と、机を勢いよく叩いた音が、部室内に轟き。
一気に場が凍りついた。
「ふたりとも、あの凄惨な景色見てよくそんなこと言えるわね? 勇者? ヒーロー? 人が死んでたのよ? 一歩間違えば殺されちゃうかもしれないのよ? 軽々しく、すごいとか、行ってみたいなんて言わないで!」
トウコは、自分たちを睨みつけてすらいた。
話に入らなかったヒトミからさえ、涙目ながらわずかな威圧を放たれ、ケイスケは一気に気持ちが沈んでしまい、言い訳や謝罪を口にしようにも、すぐに口が動かなかった。
「や、やだなトウコさん。
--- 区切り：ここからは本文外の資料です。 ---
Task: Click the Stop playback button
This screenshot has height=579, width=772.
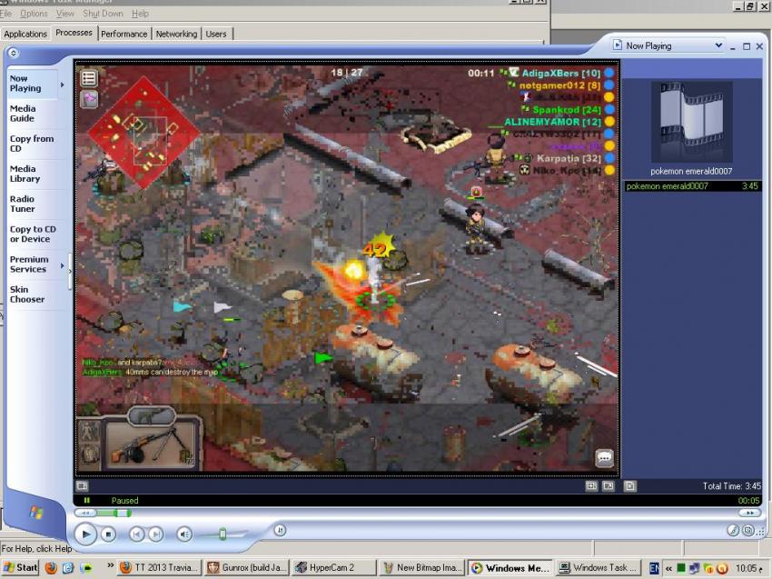Action: [108, 534]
冗談ですよ、ジョーダン」
「ふぅん? それじゃあ、村上はジョーダンでも、私がみんなと離れて異世界に行くって言ってもいいんだ?」
「異世界イク、ダメ、ゼッタイ」
そのあと村上はこうべを垂れさせ、平謝りしていたが。
もちろん本気で言っていたのではないと、いつものトウコであればわかっただろう。
それなのに大声をあげてしまったことに、ようやく後悔の念が襲ってきた様子で、彼女自身も頭を軽く下げていた。
「…………ごめん。ちょっと、イライラしてて」
ケイスケとしても、彼女が自分たちを心底心配しているからこそ、怒鳴ったのだと理解していた。
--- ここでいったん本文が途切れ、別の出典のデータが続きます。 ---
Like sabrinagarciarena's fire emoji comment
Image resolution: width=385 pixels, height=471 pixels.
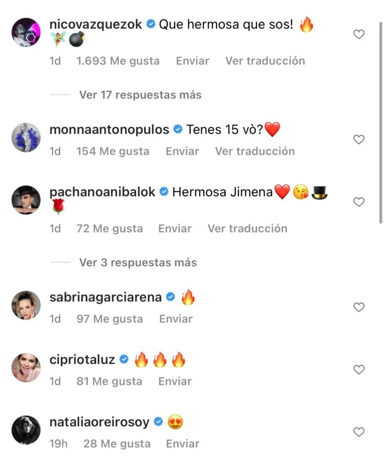click(x=358, y=307)
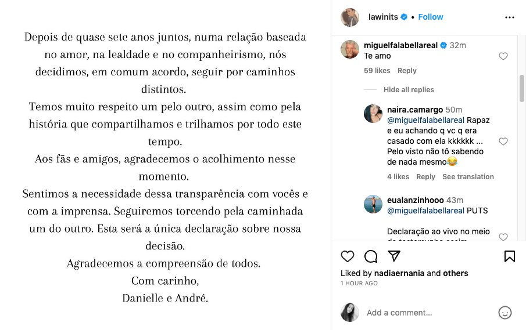Open lawinits profile picture in header
526x330 pixels.
[x=350, y=17]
それでももう、空気が完全に壊れてしまい、もはや修復は不可能だった。
机のうえに置かれたトランプが、さっきの衝撃で床にまで散乱していたが。
それを拾う気にすらならなかった。
そんななか。ふとヒトミが、じっと壁の掛け時計を見つめていて。
つられてケイスケも時計に目をやり、あることに気がついた。
昨日あの空間に取り込まれたのは午後の五時頃だった。
今の時刻は、五時十三分。
冷房は入れている筈なのに、じっとりとした汗が背中をつたっているのが気持ち悪い。
しかし決して暑いわけでもなく、むしろわずかに鳥肌すら立ってしまっていた。
口がカラカラに渇いて、のどを潤したい気持ちにかられたが。
鞄に入れた炭酸飲料を取りに行くためには、一度立ち上がらなくてはいけない。けれど腰をあげることさえ、怖いような心に陥ってしまっていた。
時計の秒針が、一番上まで到達しようとしている。